• **About this task**
Transcribe the lines below exactly, beginning with the line that holds "Where should I" and ending with the final line, both included. Pictures are to be left out.

□ □ □ □ □ □ □

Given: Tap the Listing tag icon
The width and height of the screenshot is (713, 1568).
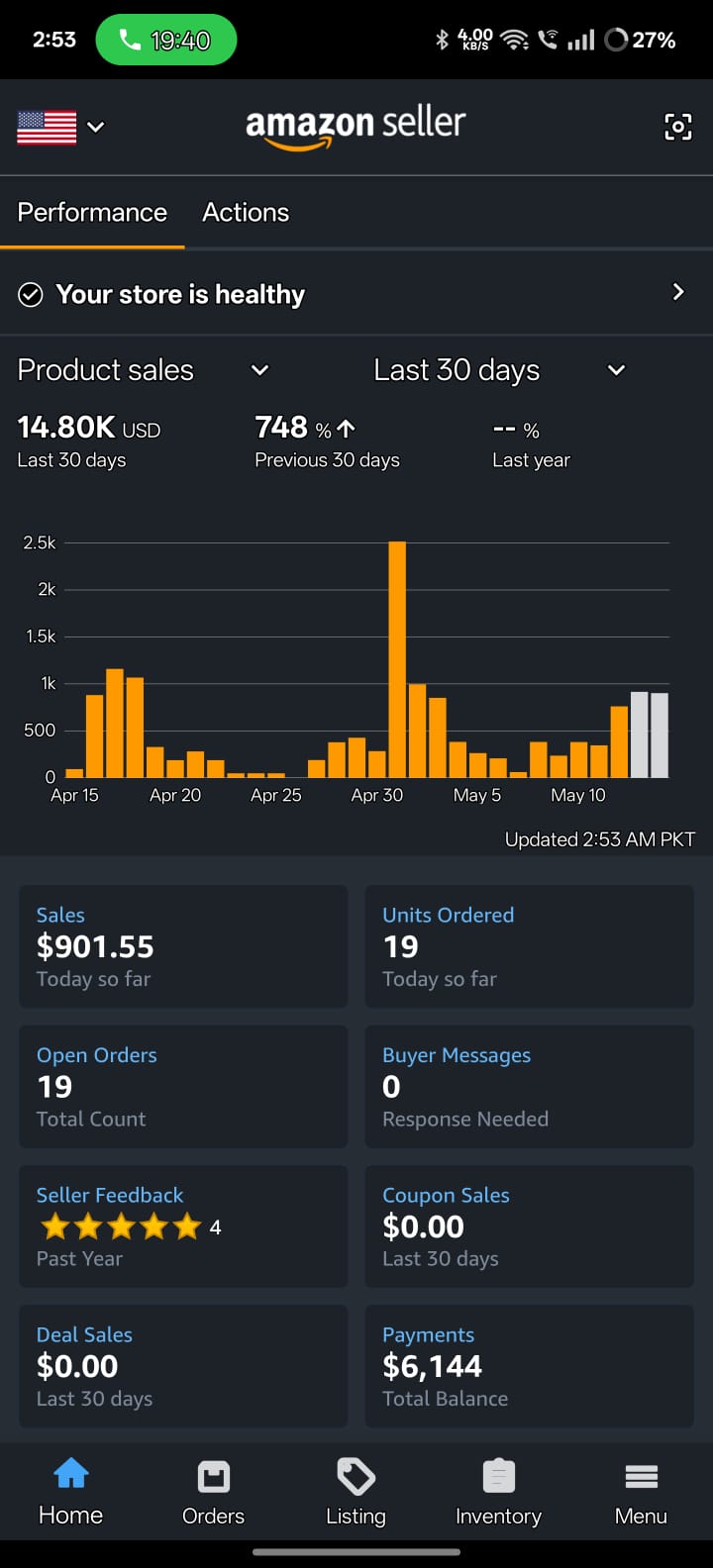Looking at the screenshot, I should point(356,1476).
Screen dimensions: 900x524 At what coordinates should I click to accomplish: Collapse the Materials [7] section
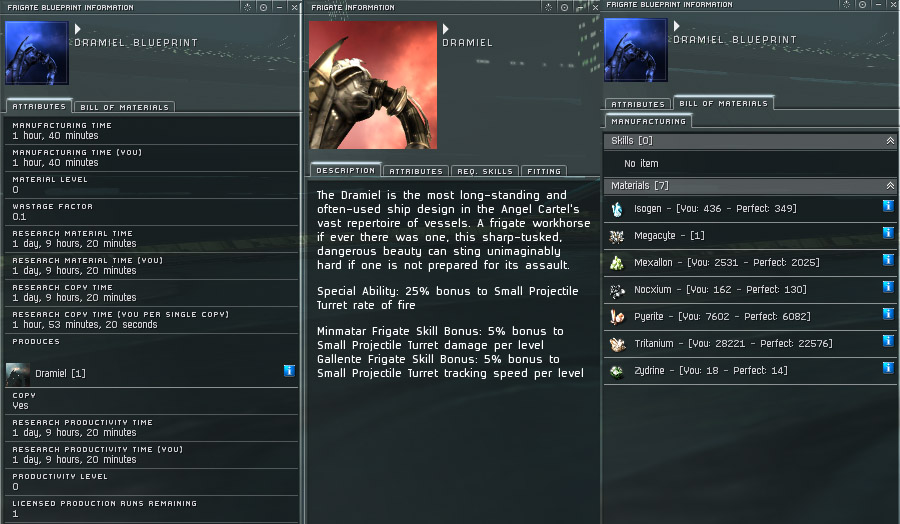point(890,185)
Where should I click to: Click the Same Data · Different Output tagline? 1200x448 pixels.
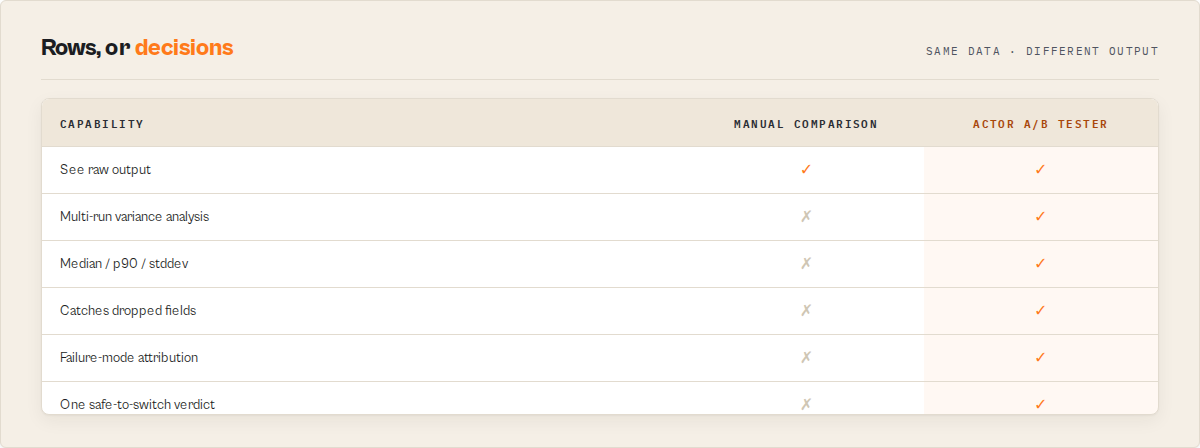pyautogui.click(x=1042, y=51)
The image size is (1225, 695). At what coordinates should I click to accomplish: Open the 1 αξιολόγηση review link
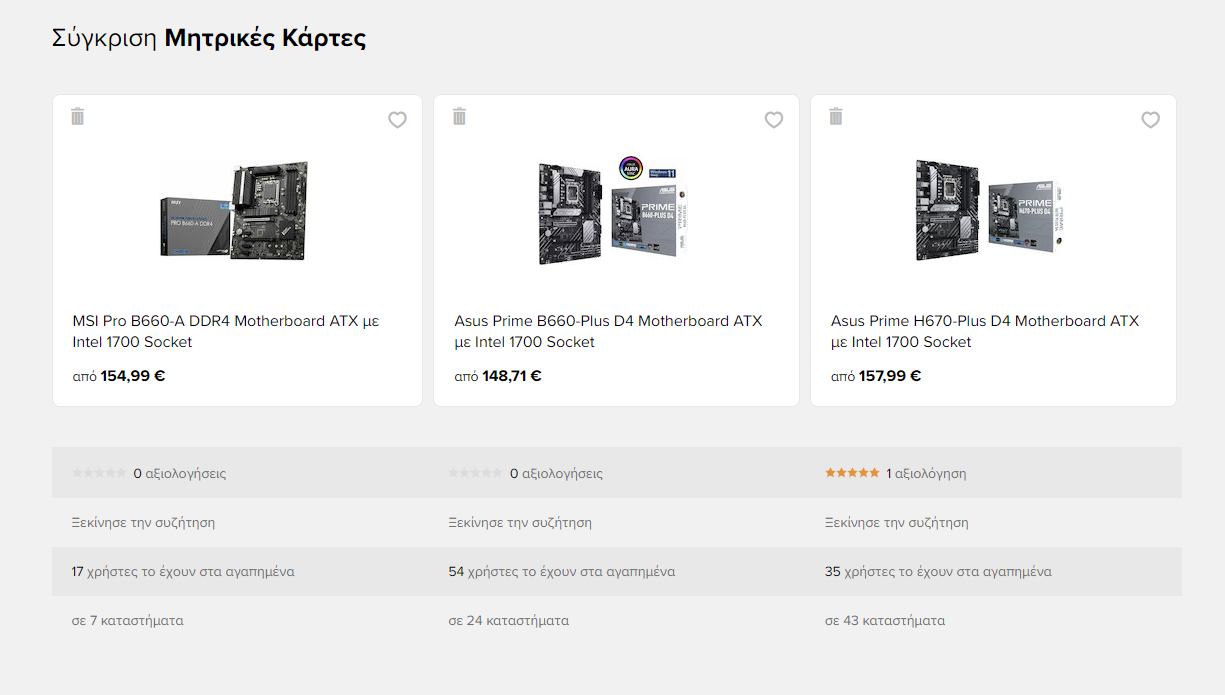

□ □ □ □ □ □ □

• **Solution to this task**
Where should I click to: Click the Same Data · Different Output tagline? 1200x448 pixels.
pyautogui.click(x=1042, y=51)
The image size is (1225, 695). At what coordinates should I click to accomplish: Open the 1 αξιολόγηση review link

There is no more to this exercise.